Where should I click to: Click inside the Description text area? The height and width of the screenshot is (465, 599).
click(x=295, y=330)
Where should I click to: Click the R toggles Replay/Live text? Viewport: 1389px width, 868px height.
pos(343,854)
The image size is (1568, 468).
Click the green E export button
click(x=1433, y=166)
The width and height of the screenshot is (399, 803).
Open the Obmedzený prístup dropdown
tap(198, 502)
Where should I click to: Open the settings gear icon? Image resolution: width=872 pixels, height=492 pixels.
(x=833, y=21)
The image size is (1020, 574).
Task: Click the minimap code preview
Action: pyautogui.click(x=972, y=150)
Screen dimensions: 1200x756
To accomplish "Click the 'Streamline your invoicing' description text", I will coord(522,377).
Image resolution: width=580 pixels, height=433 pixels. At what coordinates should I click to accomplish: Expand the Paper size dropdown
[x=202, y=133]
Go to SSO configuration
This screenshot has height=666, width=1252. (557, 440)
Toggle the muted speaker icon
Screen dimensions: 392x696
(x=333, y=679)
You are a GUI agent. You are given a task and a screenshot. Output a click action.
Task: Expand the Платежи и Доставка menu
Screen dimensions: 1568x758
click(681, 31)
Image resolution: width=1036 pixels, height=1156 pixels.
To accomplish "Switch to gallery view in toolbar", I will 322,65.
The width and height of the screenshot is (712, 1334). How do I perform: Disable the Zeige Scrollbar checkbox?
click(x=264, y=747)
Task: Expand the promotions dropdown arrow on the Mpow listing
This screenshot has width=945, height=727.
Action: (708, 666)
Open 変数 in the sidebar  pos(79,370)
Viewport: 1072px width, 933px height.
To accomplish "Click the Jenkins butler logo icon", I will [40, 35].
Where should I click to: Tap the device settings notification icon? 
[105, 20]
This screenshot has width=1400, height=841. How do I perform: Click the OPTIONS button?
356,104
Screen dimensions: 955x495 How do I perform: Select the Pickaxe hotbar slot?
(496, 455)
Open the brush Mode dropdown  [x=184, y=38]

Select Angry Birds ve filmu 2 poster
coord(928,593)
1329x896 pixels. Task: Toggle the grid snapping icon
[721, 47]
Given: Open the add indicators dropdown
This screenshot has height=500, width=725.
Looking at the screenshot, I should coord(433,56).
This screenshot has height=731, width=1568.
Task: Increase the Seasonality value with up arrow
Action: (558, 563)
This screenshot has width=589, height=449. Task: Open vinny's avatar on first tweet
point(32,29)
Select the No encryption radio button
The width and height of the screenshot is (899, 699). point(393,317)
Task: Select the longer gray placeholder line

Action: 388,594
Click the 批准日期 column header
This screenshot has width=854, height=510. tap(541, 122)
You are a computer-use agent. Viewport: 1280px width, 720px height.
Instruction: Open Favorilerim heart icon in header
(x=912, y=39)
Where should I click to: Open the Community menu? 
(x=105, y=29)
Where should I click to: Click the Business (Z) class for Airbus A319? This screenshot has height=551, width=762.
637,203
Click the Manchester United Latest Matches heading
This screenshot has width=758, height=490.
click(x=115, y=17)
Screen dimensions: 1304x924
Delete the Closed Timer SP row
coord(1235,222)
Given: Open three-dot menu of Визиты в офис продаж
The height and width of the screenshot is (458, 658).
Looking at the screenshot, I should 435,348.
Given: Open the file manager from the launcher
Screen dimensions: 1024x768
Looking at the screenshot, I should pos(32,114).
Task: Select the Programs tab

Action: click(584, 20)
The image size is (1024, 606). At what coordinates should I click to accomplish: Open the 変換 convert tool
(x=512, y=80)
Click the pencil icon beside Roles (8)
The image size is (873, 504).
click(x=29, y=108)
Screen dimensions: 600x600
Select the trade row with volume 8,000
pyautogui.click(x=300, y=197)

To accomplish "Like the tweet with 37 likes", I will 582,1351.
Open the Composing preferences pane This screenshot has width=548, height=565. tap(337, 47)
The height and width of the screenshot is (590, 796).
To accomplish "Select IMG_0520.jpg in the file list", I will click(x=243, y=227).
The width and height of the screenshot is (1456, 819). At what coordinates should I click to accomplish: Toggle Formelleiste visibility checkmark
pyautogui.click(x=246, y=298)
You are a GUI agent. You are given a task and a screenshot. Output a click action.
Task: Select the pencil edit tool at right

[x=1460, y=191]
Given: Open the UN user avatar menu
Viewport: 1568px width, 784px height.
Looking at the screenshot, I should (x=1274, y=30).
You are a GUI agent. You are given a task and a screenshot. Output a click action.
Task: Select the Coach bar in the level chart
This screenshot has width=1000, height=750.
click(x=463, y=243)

......

▶ _Task_
Rewrite the entries above, changing "GUI agent" to "screen assistant" wherever it appears and leaving everything else as it is.

▶ _Exercise output_
Where should I click to: Click inside the Description text area? The height and width of the screenshot is (465, 599).
click(x=295, y=330)
Where should I click to: Click the R toggles Replay/Live text? Viewport: 1389px width, 868px height.
pos(343,854)
The image size is (1568, 468).
Click the green E export button
click(x=1433, y=166)
The width and height of the screenshot is (399, 803).
Open the Obmedzený prístup dropdown
tap(198, 502)
Where should I click to: Open the settings gear icon? Image resolution: width=872 pixels, height=492 pixels.
(x=833, y=21)
The image size is (1020, 574).
Task: Click the minimap code preview
Action: pyautogui.click(x=972, y=150)
Screen dimensions: 1200x756
To accomplish "Click the 'Streamline your invoicing' description text", I will coord(522,377).
Image resolution: width=580 pixels, height=433 pixels. At what coordinates should I click to accomplish: Expand the Paper size dropdown
[x=202, y=133]
Go to SSO configuration
This screenshot has height=666, width=1252. (557, 440)
Toggle the muted speaker icon
Screen dimensions: 392x696
(x=333, y=679)
You are a screen assistant. You are given a task and a screenshot. Output a click action.
Task: Expand the Платежи и Доставка menu
Screen dimensions: 1568x758
click(681, 31)
Image resolution: width=1036 pixels, height=1156 pixels.
To accomplish "Switch to gallery view in toolbar", I will 322,65.
The width and height of the screenshot is (712, 1334). How do I perform: Disable the Zeige Scrollbar checkbox?
click(x=264, y=747)
Task: Expand the promotions dropdown arrow on the Mpow listing
This screenshot has width=945, height=727.
Action: (708, 666)
Open 変数 in the sidebar  pos(79,370)
Viewport: 1072px width, 933px height.
To accomplish "Click the Jenkins butler logo icon", I will [40, 35].
Where should I click to: Tap the device settings notification icon? 
[105, 20]
This screenshot has width=1400, height=841. How do I perform: Click the OPTIONS button?
356,104
Screen dimensions: 955x495 How do I perform: Select the Pickaxe hotbar slot?
(496, 455)
Open the brush Mode dropdown  [x=184, y=38]

Select Angry Birds ve filmu 2 poster
coord(928,593)
1329x896 pixels. Task: Toggle the grid snapping icon
[721, 47]
Given: Open the add indicators dropdown
This screenshot has height=500, width=725.
Looking at the screenshot, I should coord(433,56).
This screenshot has height=731, width=1568.
Task: Increase the Seasonality value with up arrow
Action: (558, 563)
This screenshot has width=589, height=449. Task: Open vinny's avatar on first tweet
point(32,29)
Select the No encryption radio button
The width and height of the screenshot is (899, 699). point(393,317)
Task: Select the longer gray placeholder line

Action: 388,594
Click the 批准日期 column header
This screenshot has width=854, height=510. tap(541, 122)
You are a computer-use agent. Viewport: 1280px width, 720px height.
Instruction: Open Favorilerim heart icon in header
(x=912, y=39)
Where should I click to: Open the Community menu? 
(x=105, y=29)
Where should I click to: Click the Business (Z) class for Airbus A319? This screenshot has height=551, width=762.
637,203
Click the Manchester United Latest Matches heading
This screenshot has width=758, height=490.
click(x=115, y=17)
Screen dimensions: 1304x924
Delete the Closed Timer SP row
coord(1235,222)
Given: Open three-dot menu of Визиты в офис продаж
The height and width of the screenshot is (458, 658).
Looking at the screenshot, I should 435,348.
Given: Open the file manager from the launcher
Screen dimensions: 1024x768
Looking at the screenshot, I should pos(32,114).
Task: Select the Programs tab

Action: click(584, 20)
The image size is (1024, 606). At what coordinates should I click to accomplish: Open the 変換 convert tool
(x=512, y=80)
Click the pencil icon beside Roles (8)
The image size is (873, 504).
click(x=29, y=108)
Screen dimensions: 600x600
Select the trade row with volume 8,000
pyautogui.click(x=300, y=197)

To accomplish "Like the tweet with 37 likes", I will 582,1351.
Open the Composing preferences pane This screenshot has width=548, height=565. tap(337, 47)
The height and width of the screenshot is (590, 796).
To accomplish "Select IMG_0520.jpg in the file list", I will click(x=243, y=227).
The width and height of the screenshot is (1456, 819). At what coordinates should I click to accomplish: Toggle Formelleiste visibility checkmark
pyautogui.click(x=246, y=298)
You are a screen assistant. You are given a task and a screenshot. Output a click action.
Task: Select the pencil edit tool at right

[x=1460, y=191]
Given: Open the UN user avatar menu
Viewport: 1568px width, 784px height.
Looking at the screenshot, I should (x=1274, y=30).
You are a screen assistant. You are given a task and a screenshot. Output a click action.
Task: Select the Coach bar in the level chart
This screenshot has width=1000, height=750.
click(x=463, y=243)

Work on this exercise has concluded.